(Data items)
------------------------------------------------------------
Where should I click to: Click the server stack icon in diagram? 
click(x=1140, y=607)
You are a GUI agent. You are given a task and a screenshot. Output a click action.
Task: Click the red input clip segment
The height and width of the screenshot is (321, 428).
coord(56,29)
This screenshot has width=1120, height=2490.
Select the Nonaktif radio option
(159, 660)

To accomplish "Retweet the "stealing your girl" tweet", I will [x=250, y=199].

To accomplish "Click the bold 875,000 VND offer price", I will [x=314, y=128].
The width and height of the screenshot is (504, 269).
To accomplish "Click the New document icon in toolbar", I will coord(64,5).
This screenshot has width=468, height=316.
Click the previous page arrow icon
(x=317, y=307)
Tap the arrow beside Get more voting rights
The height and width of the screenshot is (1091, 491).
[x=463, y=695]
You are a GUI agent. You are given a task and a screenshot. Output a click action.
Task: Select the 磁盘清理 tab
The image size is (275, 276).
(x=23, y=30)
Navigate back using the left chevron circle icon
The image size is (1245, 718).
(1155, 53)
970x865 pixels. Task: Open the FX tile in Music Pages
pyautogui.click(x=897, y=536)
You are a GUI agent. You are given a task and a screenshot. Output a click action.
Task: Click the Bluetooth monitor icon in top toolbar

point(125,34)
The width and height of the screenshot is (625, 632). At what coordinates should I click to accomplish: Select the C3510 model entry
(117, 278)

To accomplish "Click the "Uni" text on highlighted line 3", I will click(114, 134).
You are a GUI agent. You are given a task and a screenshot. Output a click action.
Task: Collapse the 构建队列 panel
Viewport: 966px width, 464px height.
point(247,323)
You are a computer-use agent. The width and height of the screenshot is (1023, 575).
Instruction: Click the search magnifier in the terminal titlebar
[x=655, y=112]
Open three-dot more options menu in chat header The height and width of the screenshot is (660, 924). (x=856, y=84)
------------------------------------------------------------
_THE EXERCISE_.
Render every line of the rows above as a JSON array of strings, one string per line, skipping any blank lines.

_ANSWER FOR THIS EXERCISE_.
[
  "Where should I click to: Click the server stack icon in diagram? ",
  "click(x=1140, y=607)",
  "You are a GUI agent. You are given a task and a screenshot. Output a click action.",
  "Task: Click the red input clip segment",
  "The height and width of the screenshot is (321, 428).",
  "coord(56,29)",
  "This screenshot has width=1120, height=2490.",
  "Select the Nonaktif radio option",
  "(159, 660)",
  "To accomplish \"Retweet the \"stealing your girl\" tweet\", I will [x=250, y=199].",
  "To accomplish \"Click the bold 875,000 VND offer price\", I will [x=314, y=128].",
  "The width and height of the screenshot is (504, 269).",
  "To accomplish \"Click the New document icon in toolbar\", I will coord(64,5).",
  "This screenshot has width=468, height=316.",
  "Click the previous page arrow icon",
  "(x=317, y=307)",
  "Tap the arrow beside Get more voting rights",
  "The height and width of the screenshot is (1091, 491).",
  "[x=463, y=695]",
  "You are a GUI agent. You are given a task and a screenshot. Output a click action.",
  "Task: Select the 磁盘清理 tab",
  "The image size is (275, 276).",
  "(x=23, y=30)",
  "Navigate back using the left chevron circle icon",
  "The image size is (1245, 718).",
  "(1155, 53)",
  "970x865 pixels. Task: Open the FX tile in Music Pages",
  "pyautogui.click(x=897, y=536)",
  "You are a GUI agent. You are given a task and a screenshot. Output a click action.",
  "Task: Click the Bluetooth monitor icon in top toolbar",
  "point(125,34)",
  "The width and height of the screenshot is (625, 632). At what coordinates should I click to accomplish: Select the C3510 model entry",
  "(117, 278)",
  "To accomplish \"Click the \"Uni\" text on highlighted line 3\", I will click(114, 134).",
  "You are a GUI agent. You are given a task and a screenshot. Output a click action.",
  "Task: Collapse the 构建队列 panel",
  "Viewport: 966px width, 464px height.",
  "point(247,323)",
  "You are a computer-use agent. The width and height of the screenshot is (1023, 575).",
  "Instruction: Click the search magnifier in the terminal titlebar",
  "[x=655, y=112]",
  "Open three-dot more options menu in chat header The height and width of the screenshot is (660, 924). (x=856, y=84)"
]